GSK and Spero Therapeutics have scored an FDA approval for Utebzi as the first oral carbapenem antibiotic for complicated urinary tract infections (cUTI). With the nod, patients in the United States will soon have an at-home option for the infection, which is otherwise treated with infused carbapenem antibiotics.
The FDA endorsement also covers patients with pyelonephritis, which is a type of kidney inflammation. GSK, which inked a licensing agreement with Spero in 2022, expects to launch Utebzi stateside by the end of the year. The British pharma holds marketing rights to the drug everywhere around the world except Japan and select other Asian regions.
The green light marks a significant addition to the GSK portfolio, as there are more than 3 million cases of cUTI in the U.S. each year. The condition is estimated to account for more than $6 billion annually in healthcare costs, the company said. Additionally, treatment failure occurs in up 34% of patients.
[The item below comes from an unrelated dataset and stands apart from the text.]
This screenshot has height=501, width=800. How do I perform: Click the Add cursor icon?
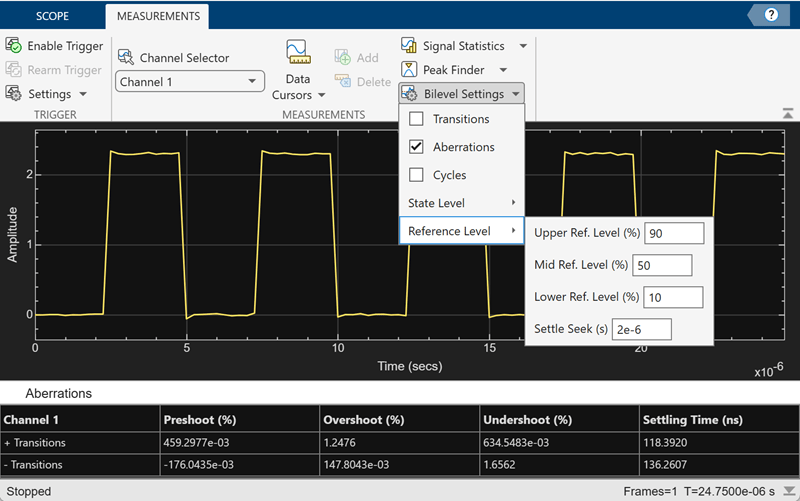pos(342,57)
“With antibiotic resistance continuing to rise, patients and healthcare professionals need new treatment options,” Tony Wood, GSK’s chief scientific officer, said in a release Wednesday. “The approval of Utebzi provides the first and only oral carbapenem antibiotic for appropriate adults with complicated UTIs, a solution that could help reduce reliance on hospital-based intravenous care and support efforts to address resistant infections.”
The approval is based on results from a phase 3 trial that showed Utebzi’s non-inferiority to the intravenous carbapenem antibiotic Primaxin in 1,690 patients hospitalized with cUTI. Over a span of 7 to 10 days, patients on Utebzi were given a 600 mg oral dose every six hours, while those on Primaxin received a 500 mg infusion every six hours.
With the primary endpoint defined as clinical cure and microbiological eradication, Utebzi achieved a 58.5% success rate compared to a 60.2% figure for those on intravenous Primaxin. The difference was within the trial’s 10% margin for non-inferiority and the interim results were convincing enough to halt the study.
As for secondary endpoints, 93.5% of those on Utebzi were free of symptoms versus 95.2% of those on the standard of care treatment. Microbiological response rates were 60.3% in the Utebzi group and 61.3% in the Primaxin cohort.
It’s been a long road to approval for Spero, which received a complete response letter (CRL) from the FDA in 2022 as the agency requested another trial. Three months later, Spero signed a licensing deal with GSK, which paid $66 million up front and committed to $525 million in milestones for access to the asset.
GSK tied a $150 million milestone to the delivery of the phase 3 program and put up another $150 million tied to the first sales of the antibiotic. The remaining $225 million in milestones comes into play if sales rise above a series of thresholds, starting at $200 million and topping out at $1 billion.
Spero CEO Esther Rajavelu called the approval “the culmination of more than a decade of dedication from our team, partners, and, most importantly, the patients who placed their trust in this program.”
Also putting trust in the program by way of funding were the U.S. Department of Health and Human Services (HHS) and the Biomedical Advanced Research and Development Authority (BARDA).
The approval adds Utebzi to GSK’s portfolio of first-in-class oral antibiotics, which includes Blujepa, approved last year for uncomplicated UTIs and gonorrhea, and Brexafemme, which was approved in 2021 for vaginal yeast infections and sustained a 19-month clinical hold which ended in May of last year.
Earlier this year, two former Spero CEOs agreed to settle with the Securities and Exchange Commission (SEC) for allegedly misleading investors about the efficacy of Utebzi, paying a total fine of $187,500.